===== Metin Bloğu

Artık vakit çok geç olmuştu. Kaç defa kalkmaya yeltendik. Her defasında açılan yeni muhabbet konusunun bizi sürüklediği yere kendimizi sürükledik ve kalkmayı erteledik. İşte bu anlardan birinde tarihi bir söz etti ay ışığının yansıması hanesinde tebellür eden insan. Dedi ki: “Hayat her şeyiyle güzeldir ve özeldir.” Hayatın her şeyiyle güzel olmasını anladım. Zaten yukarıda tavsif etmeye çalıştığım tahammülfersa şeylere tahammül etmesi bunu gösteriyor. Fakat “özeldir” ilk defa duyduğum bir ilave oldu bu deyime. “Ne demek özeldir?” dedim anında. Güzel ve özel’e hayatta başa gelen her şeyin her bir insan ferdi için ayrı ayrı değerlendirilmesi olarak izah etti ve sözlerini şununla bağladı: “Yaşamaya değer.” Siz ne düşünürsünüz bilmem ama o zata göre “Hayat her şeyiyle güzeldir, özeldir ve yaşamaya değer.”

==========

• _Yapılacak İş_:
Yukarıdaki metin bloğuna dayanarak şu soruları yanıtlayın:
(a) Kalkmanın her defasında ertelenmesine ne yol açıyordu?
(b) Söylenen deyimde ilk defa duyulan ilave hangi kelimeydi?
(c) Konuşan kişi sözlerini hangi ifadeyle bağladı?

===== Verilen Bilgiler

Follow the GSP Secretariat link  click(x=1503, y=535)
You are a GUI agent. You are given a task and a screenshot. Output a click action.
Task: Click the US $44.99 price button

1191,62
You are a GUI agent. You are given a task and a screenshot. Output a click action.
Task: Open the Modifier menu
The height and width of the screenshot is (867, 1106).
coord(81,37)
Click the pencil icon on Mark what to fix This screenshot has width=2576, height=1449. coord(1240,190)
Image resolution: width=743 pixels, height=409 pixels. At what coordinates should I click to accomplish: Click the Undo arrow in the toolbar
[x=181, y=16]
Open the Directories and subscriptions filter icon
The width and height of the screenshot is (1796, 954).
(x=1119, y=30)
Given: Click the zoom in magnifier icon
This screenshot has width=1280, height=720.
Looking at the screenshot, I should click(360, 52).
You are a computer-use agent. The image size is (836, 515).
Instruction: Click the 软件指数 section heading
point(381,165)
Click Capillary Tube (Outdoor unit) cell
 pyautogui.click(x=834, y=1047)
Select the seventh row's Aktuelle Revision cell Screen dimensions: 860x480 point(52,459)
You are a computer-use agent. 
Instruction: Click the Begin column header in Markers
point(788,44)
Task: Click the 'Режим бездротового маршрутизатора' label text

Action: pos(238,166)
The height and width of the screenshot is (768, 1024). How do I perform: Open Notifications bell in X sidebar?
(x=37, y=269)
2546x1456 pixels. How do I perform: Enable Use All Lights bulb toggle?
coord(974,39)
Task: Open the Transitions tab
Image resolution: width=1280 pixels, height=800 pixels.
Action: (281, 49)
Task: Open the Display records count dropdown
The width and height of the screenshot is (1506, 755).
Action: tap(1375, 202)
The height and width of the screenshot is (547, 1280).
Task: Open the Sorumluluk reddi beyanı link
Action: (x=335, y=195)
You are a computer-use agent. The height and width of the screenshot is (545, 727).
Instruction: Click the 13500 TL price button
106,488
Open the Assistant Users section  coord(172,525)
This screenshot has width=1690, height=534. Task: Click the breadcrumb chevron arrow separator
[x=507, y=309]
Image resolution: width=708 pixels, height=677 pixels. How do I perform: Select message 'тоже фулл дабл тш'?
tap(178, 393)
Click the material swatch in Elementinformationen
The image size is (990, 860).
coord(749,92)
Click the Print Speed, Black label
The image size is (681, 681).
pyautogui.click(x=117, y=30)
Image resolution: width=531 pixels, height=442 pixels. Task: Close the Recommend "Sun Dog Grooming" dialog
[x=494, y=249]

==========

• _Tamamlanan Alıştırma_:
(a) Her defasında açılan yeni muhabbet konusu.
(b) "Özeldir."
(c) "Yaşamaya değer."